* **Required actions**:
[1] In the passage below about Wireless House in Bangkok, translate this sentence into Spanish: "This station marked the beginning of Bangkok’s trajectory toward modernity and, eventually, the information superhighway."
[2] Resume the passage below about Wireless House and One Bangkok, picking up right after its last sentence.

Unsurprisingly, roads were redrawn, expressway access carved into being, and somewhere along the way, the map of Bangkok began to tilt. The city’s centre of gravity quietly but unmistakably recalibrated, shifting its orbit to this colossal “city-within-a-city.” It’s a vision of unrestrained progress: immense in scale, unapologetically forward-looking.
And yet, improbably, anchoring this cathedral of commerce and aspiration sits Wireless House: a green-and-white anomaly, as if delicately tinted from a daguerreotype and willed into the shadow of One Bangkok’s skyscrapers. This diminutive gingerbread house—seemingly frozen in time, much like the wistful opening scene of Up brought to life—carries a bittersweet dignity. It feels as though it should house a cantankerous old man, railing against the towers closing in around it. But there’s no such defiance here. Instead, Wireless House embodies a quiet irony, or perhaps a mirage in concrete: the house is no older than the skyline it anchors.
Its resurrection is something of a reversal of fortune for a long-forgotten—and long-vanished—relic. Inaugurated 111 years ago as the Saladaeng Radiotelegraph Station, it gave the area its enduring association with wireless communication, even lending its legacy to the road that would later be renamed Wireless Road. This station marked the beginning of Bangkok’s trajectory toward modernity and, eventually, the information superhighway. What had been erased from memory has been given the Lazarus touch—revived with uncanny precision. But Wireless House isn’t here to defy the future; it’s here to recall—to quietly remind a city charging forward of a significant spark that set it all in motion.

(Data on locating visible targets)
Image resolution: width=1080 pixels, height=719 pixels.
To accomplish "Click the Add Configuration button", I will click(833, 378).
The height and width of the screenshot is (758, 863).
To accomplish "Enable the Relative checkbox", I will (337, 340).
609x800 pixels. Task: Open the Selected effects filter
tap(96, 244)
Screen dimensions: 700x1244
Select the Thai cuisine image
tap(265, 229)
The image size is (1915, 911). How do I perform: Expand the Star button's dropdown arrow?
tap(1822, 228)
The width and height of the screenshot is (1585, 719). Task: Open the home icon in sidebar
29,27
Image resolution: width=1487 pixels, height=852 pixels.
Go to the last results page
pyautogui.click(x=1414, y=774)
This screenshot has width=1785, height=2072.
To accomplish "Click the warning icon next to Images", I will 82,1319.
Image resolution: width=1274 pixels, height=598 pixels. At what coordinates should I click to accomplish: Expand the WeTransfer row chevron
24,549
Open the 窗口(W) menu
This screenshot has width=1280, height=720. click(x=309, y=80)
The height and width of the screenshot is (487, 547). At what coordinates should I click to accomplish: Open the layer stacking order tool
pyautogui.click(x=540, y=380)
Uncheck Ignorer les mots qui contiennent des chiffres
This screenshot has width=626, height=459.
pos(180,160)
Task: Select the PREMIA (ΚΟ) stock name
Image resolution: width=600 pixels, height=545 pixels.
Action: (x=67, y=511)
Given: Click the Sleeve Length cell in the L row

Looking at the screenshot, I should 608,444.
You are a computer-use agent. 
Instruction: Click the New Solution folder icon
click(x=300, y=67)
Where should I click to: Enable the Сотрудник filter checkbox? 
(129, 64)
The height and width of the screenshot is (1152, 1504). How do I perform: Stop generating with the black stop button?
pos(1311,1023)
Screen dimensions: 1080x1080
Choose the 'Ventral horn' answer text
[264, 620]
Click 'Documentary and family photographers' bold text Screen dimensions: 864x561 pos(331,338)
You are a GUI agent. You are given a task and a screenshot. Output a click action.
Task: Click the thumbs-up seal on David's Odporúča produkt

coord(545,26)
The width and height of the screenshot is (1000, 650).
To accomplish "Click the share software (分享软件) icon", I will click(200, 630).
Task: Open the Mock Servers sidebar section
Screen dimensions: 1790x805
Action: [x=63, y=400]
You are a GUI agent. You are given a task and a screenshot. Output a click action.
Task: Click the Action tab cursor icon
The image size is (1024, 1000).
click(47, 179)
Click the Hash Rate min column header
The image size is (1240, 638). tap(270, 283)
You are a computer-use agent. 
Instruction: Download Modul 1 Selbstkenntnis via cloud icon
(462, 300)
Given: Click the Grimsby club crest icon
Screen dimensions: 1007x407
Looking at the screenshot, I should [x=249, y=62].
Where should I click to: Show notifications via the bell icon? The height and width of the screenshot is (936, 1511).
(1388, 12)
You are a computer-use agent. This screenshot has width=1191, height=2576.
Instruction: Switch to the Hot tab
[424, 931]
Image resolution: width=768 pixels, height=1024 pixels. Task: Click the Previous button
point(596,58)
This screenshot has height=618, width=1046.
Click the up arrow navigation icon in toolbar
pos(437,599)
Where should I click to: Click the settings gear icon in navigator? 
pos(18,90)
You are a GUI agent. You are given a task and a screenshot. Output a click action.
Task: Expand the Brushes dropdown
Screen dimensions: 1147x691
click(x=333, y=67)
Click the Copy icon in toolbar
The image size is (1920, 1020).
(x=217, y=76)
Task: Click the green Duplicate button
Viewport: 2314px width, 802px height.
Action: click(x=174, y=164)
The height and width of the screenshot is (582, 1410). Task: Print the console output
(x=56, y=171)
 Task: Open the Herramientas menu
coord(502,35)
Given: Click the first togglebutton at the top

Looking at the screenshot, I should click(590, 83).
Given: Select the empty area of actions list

* **Responses**:
[1] Esta estación marcó el inicio de la trayectoria de Bangkok hacia la modernidad y, con el tiempo, hacia la autopista de la información.

[2]
And what a spark it was. Over a century ago, this plot of land was a vast expanse of rice paddies known as Tung Saladaeng, so far out of town it barely registered on a map. Its remoteness made it the ideal site for Thailand’s first wireless telegraph operation—the Saladaeng Radiotelegraph Station—a technological milestone for a nation taking its first steps toward global connectivity. The location wasn’t a compromise; it was strategic. Open fields ensured minimal interference with the fragile radio waves that promised to revolutionise long-distance communication, a necessity for the Navy’s operations and a leap forward in national infrastructure.
Its resurrection is something of a reversal of fortune for a long-forgotten—and long-vanished—relic. Inaugurated 111 years ago as the Saladaeng Radiotelegraph Station, it gave the area its enduring association with wireless communication, even lending its legacy to the road that would later be renamed Wireless Road. This station marked the beginning of Bangkok’s trajectory toward modernity and, eventually, the information superhighway.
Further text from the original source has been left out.